AVEC is a non-profit electric utility currently providing service to 55 villages throughout costal and western Alaska and it’s been interested in buying Bethel utilities for 40 years. This past March the utility arranged the terms of purchase from BUC.
On July 1, the Bethel City Council unanimously approved a resolution supporting AVEC’s purchase of BUC.
“The resolution supporting that effort will go to the Regulatory Commission of Alaska as part of a positive statement that we’re in support of the certificate being transferred from BUC to AVEC.”
That’s Bethel City Manager Lee Foley and he says that transfer hinges on the RCA’s approval of what’s called a Certificate of Public Convenience and Necessity—a standard procedure required whenever a public utility is transferred.
If and when it’s approved, President and CEO of AVEC Meera Kohler says AVEC will have about 90 days to transfer the utility and establish BUC’s final billing date for Bethel customers which, if there aren’t any hiccups, would occur this time next year.
“At the point that it becomes and AVEC electric utility we would then institute a different rate structure and that would reflect, I think the number is, a 9.5 percent decrease in the cost of power essentially across the board,” Kohler says.
That reduction is possible because, as a cooperative, AVEC pays a gross receipts tax on total revenues, or kilowatt-hour sales. The co-op isn’t liable for any local or state taxes.
“So that means that the sales tax that is currently being charged on the fuel that we buy would no longer be applicable and so it lowers that cost of fuel,” Kohler says.
Five city buildings will also have the added benefit of re-connection to waste heat, a heating method BUC disconnected more than five years ago after a dispute with Bethel officials about who would be liable for maintenance on the lines.
Utilizing waste heat converts energy from the utility’s diesel generators water-cooling system. It’s like a car engine, but instead of excess heat being pumped through a radiator, it’s instead directed through pipes that can heat buildings around town and it will likely save city dollars on energy costs.

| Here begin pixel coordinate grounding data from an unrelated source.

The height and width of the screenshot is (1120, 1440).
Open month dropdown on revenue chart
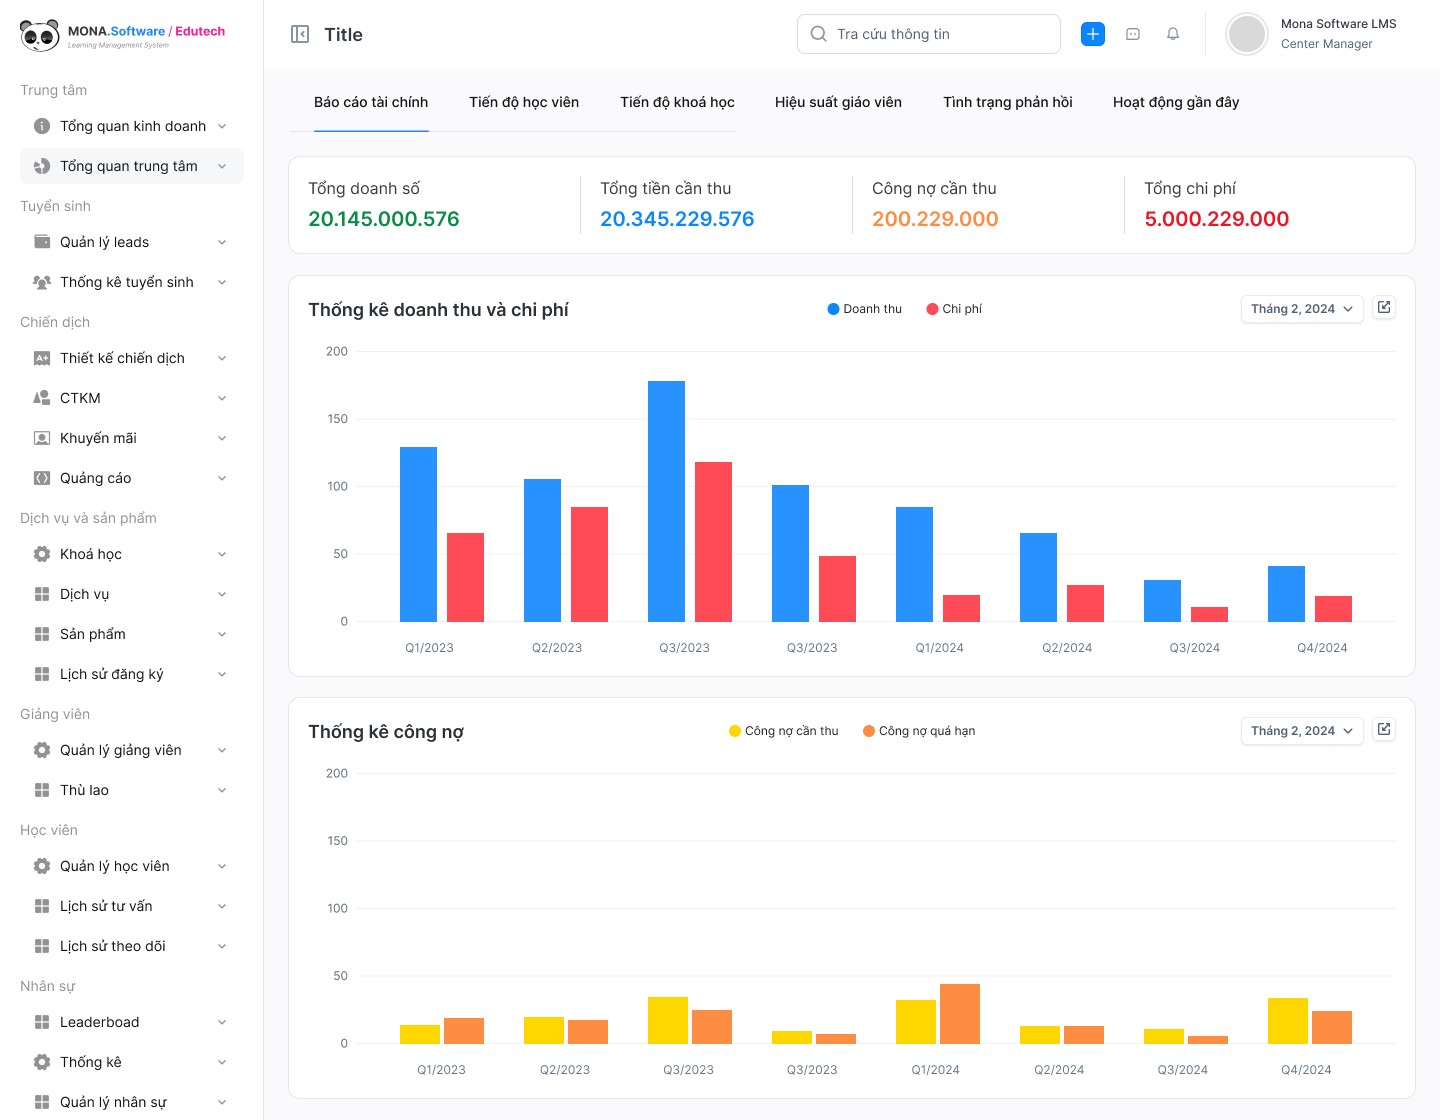(1301, 309)
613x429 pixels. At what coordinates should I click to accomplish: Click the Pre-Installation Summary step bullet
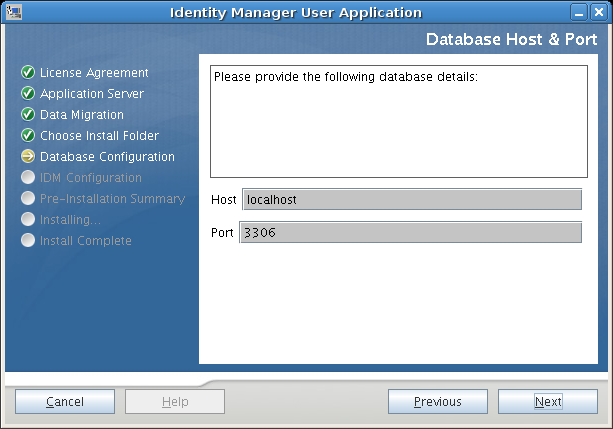pyautogui.click(x=28, y=199)
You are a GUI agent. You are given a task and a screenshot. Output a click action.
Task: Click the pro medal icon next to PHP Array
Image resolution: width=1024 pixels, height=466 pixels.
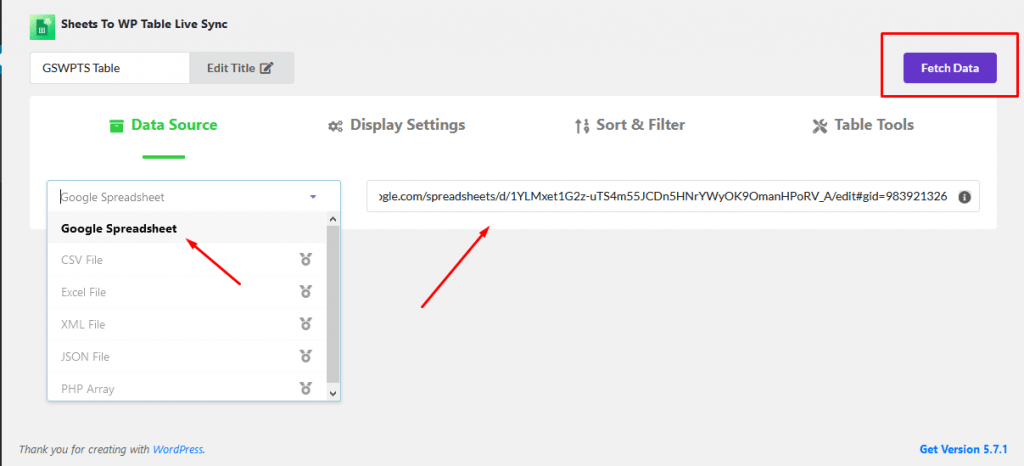305,388
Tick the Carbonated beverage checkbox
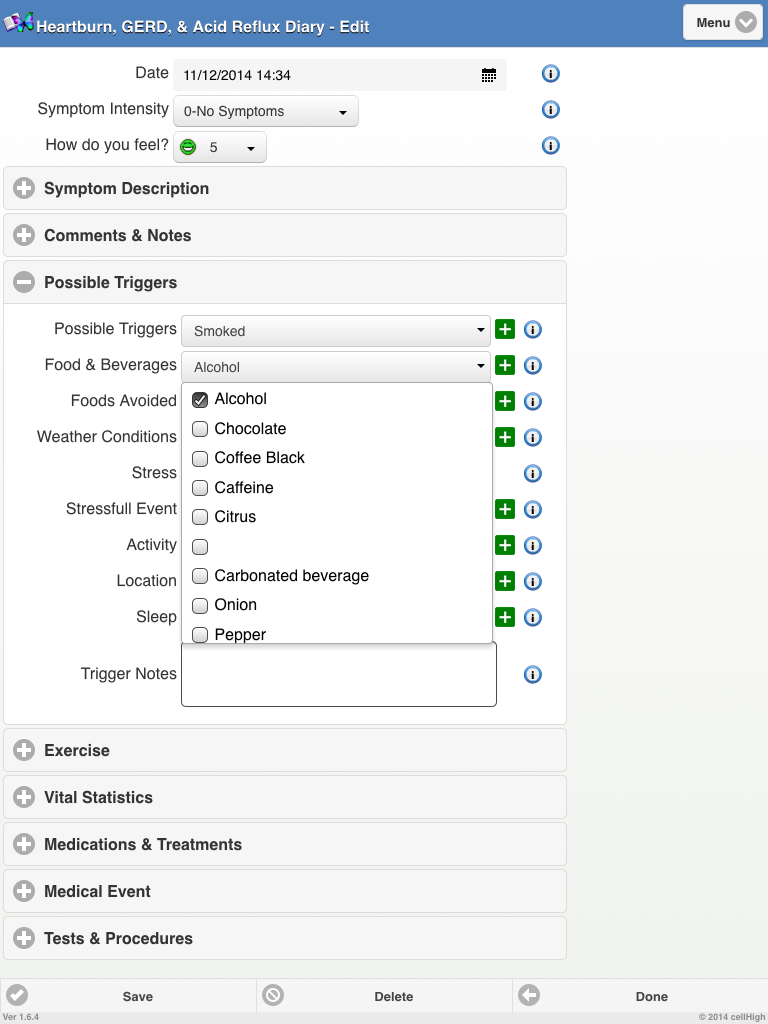Viewport: 768px width, 1024px height. tap(200, 576)
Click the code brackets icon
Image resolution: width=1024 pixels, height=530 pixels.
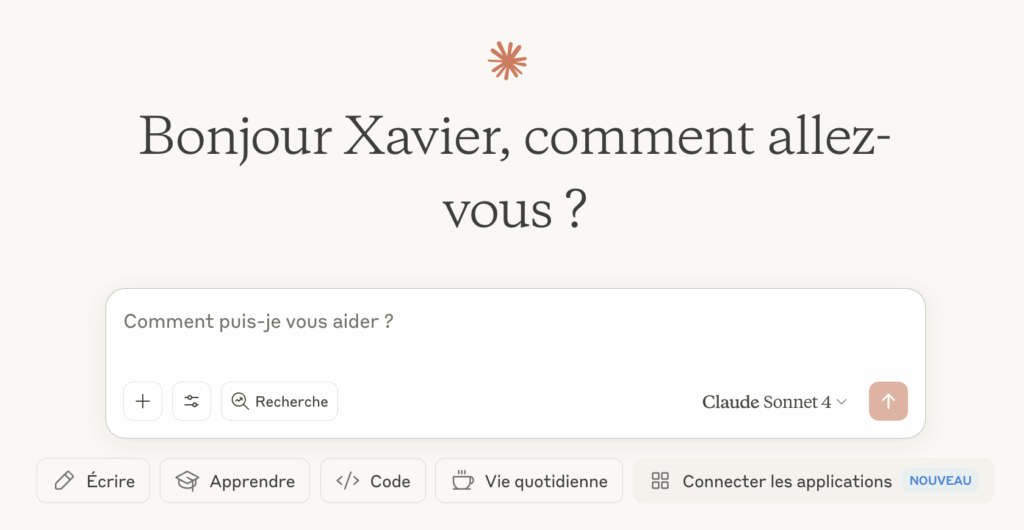347,481
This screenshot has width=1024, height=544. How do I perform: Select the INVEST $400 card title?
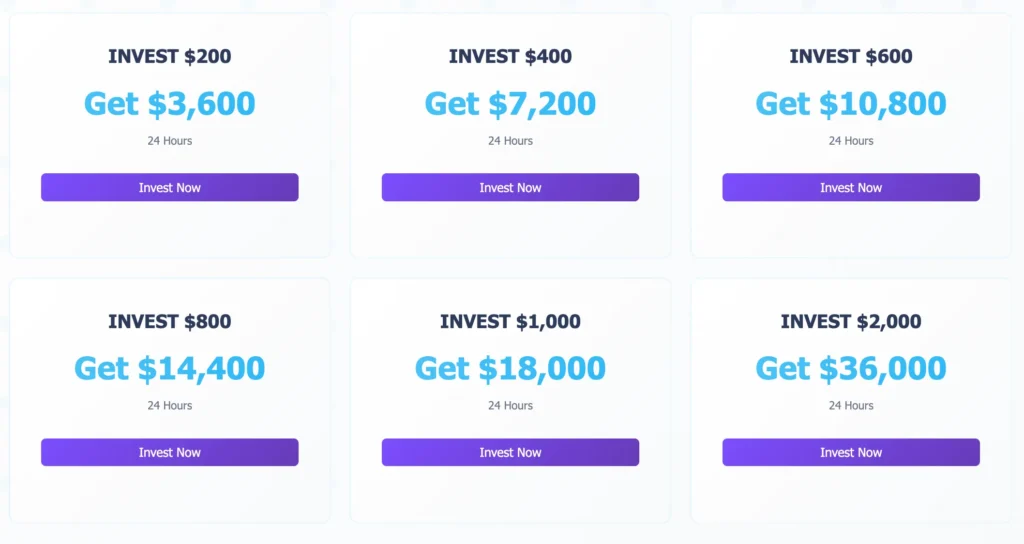(x=510, y=56)
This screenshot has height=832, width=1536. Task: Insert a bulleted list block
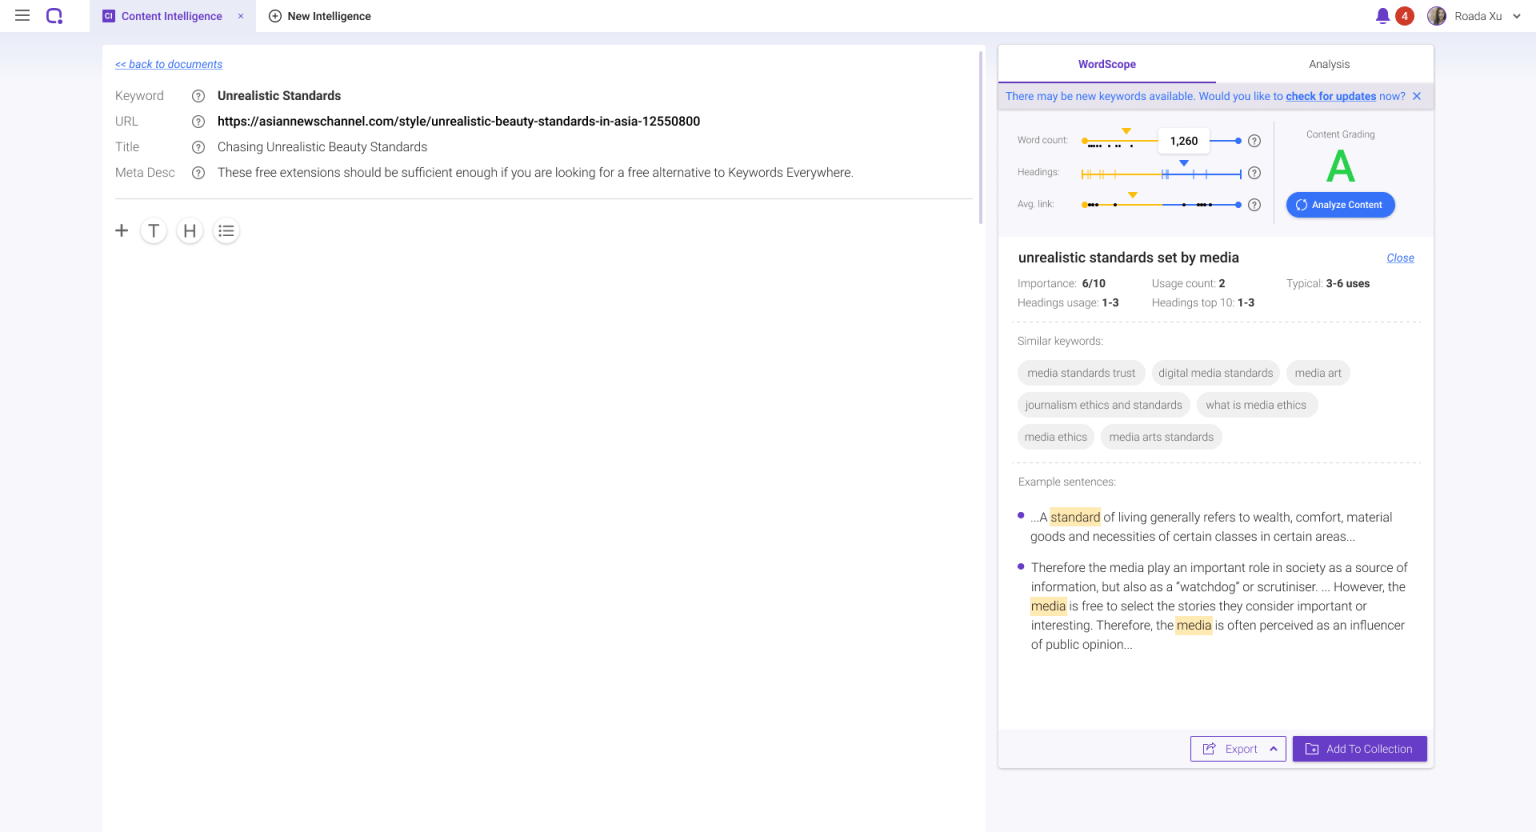[x=226, y=231]
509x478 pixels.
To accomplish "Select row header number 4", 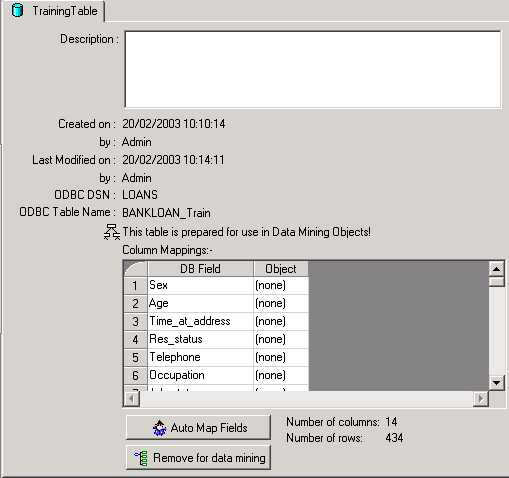I will pos(135,339).
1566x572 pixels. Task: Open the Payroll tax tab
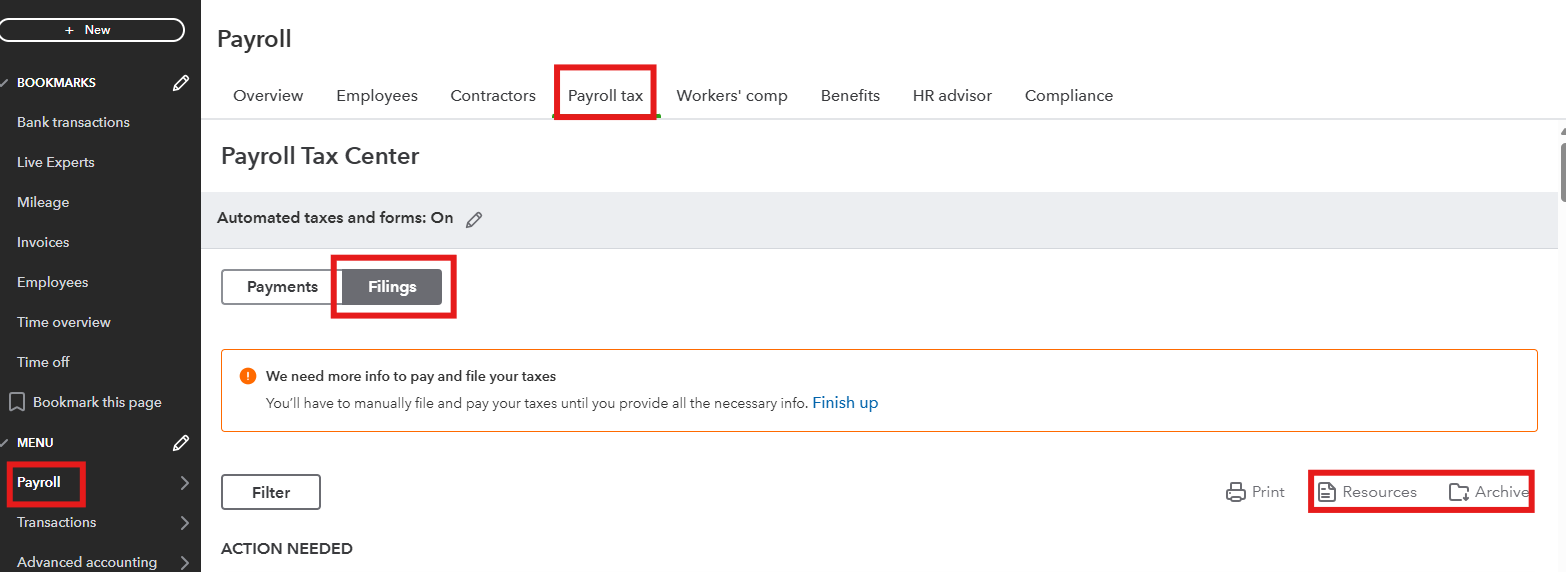pos(605,96)
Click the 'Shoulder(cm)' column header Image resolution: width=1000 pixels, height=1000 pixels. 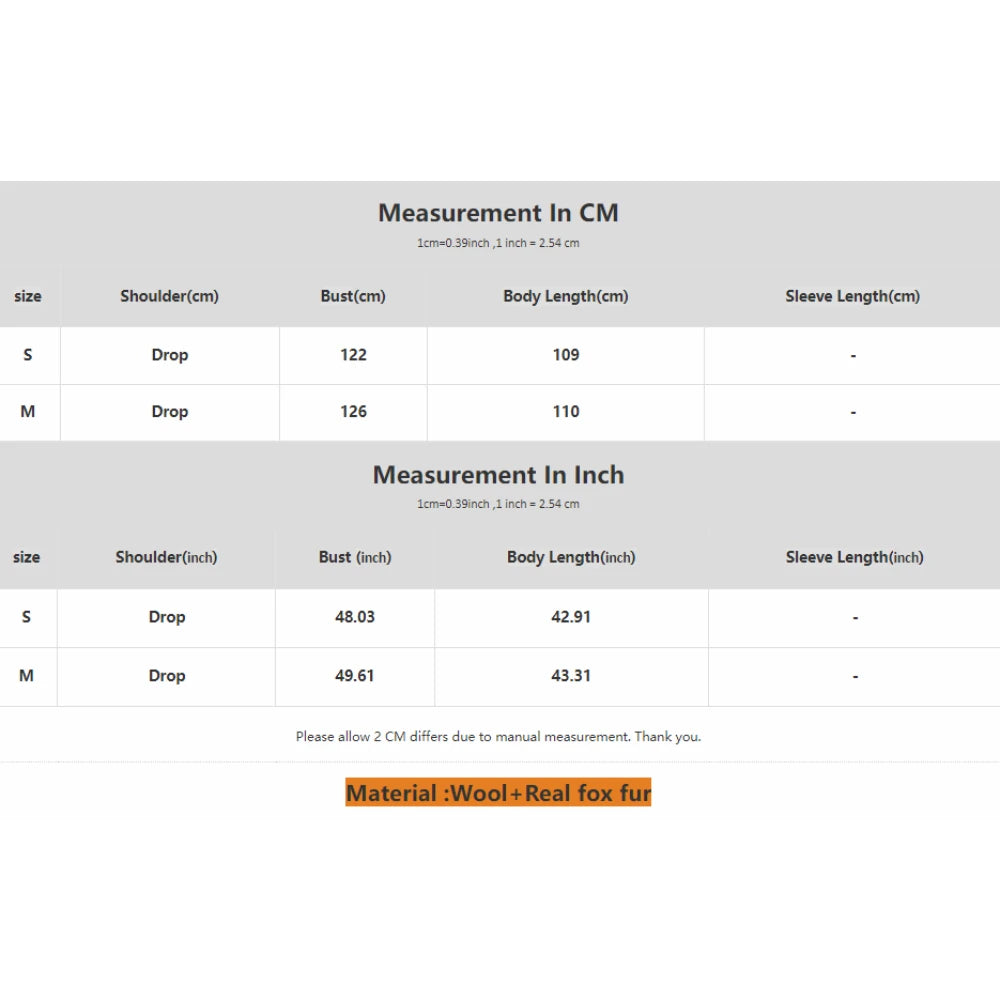(169, 296)
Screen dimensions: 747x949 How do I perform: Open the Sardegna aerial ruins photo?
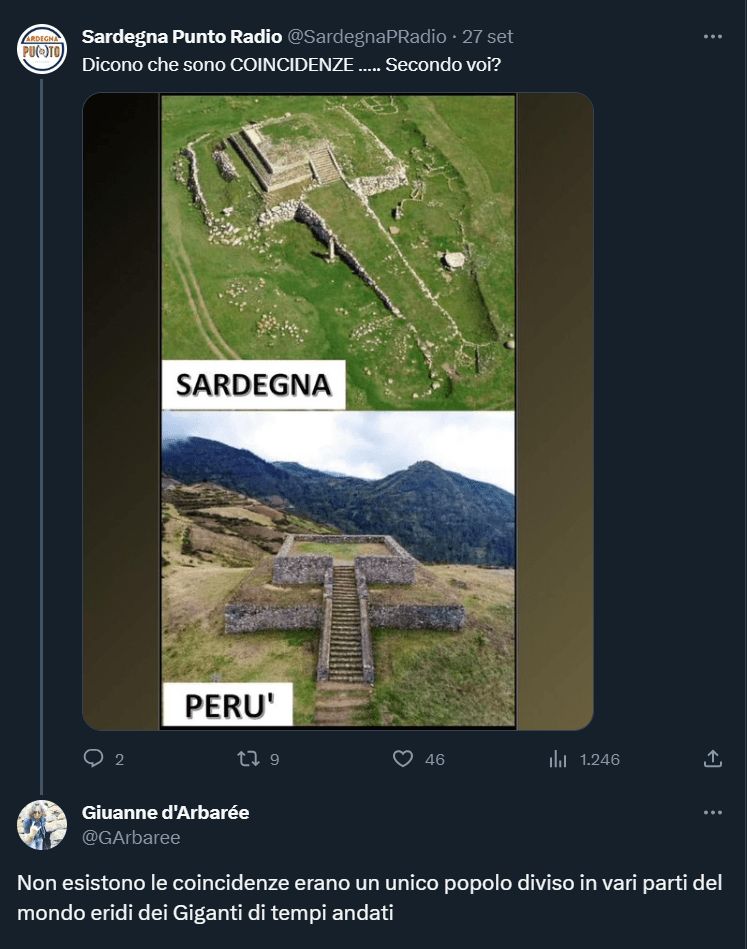click(338, 250)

A long-term energy option the city is pursuing is wind energy. Foley says BUC told the city there can be only one 100 KW wind generated source.
“So we don’t have anything else coming to us from wind energy until AVEC looks at the whole process and sees what they can and cannot do,” Foley says. “But they’re very open and very amenable to looking at what they can do because they see this as a viable source as we go on into the future.”
Kohler says there’s no way of knowing when AVEC would be able to plug wind energy into the grid and a more thorough understanding of the infrastructure will be required.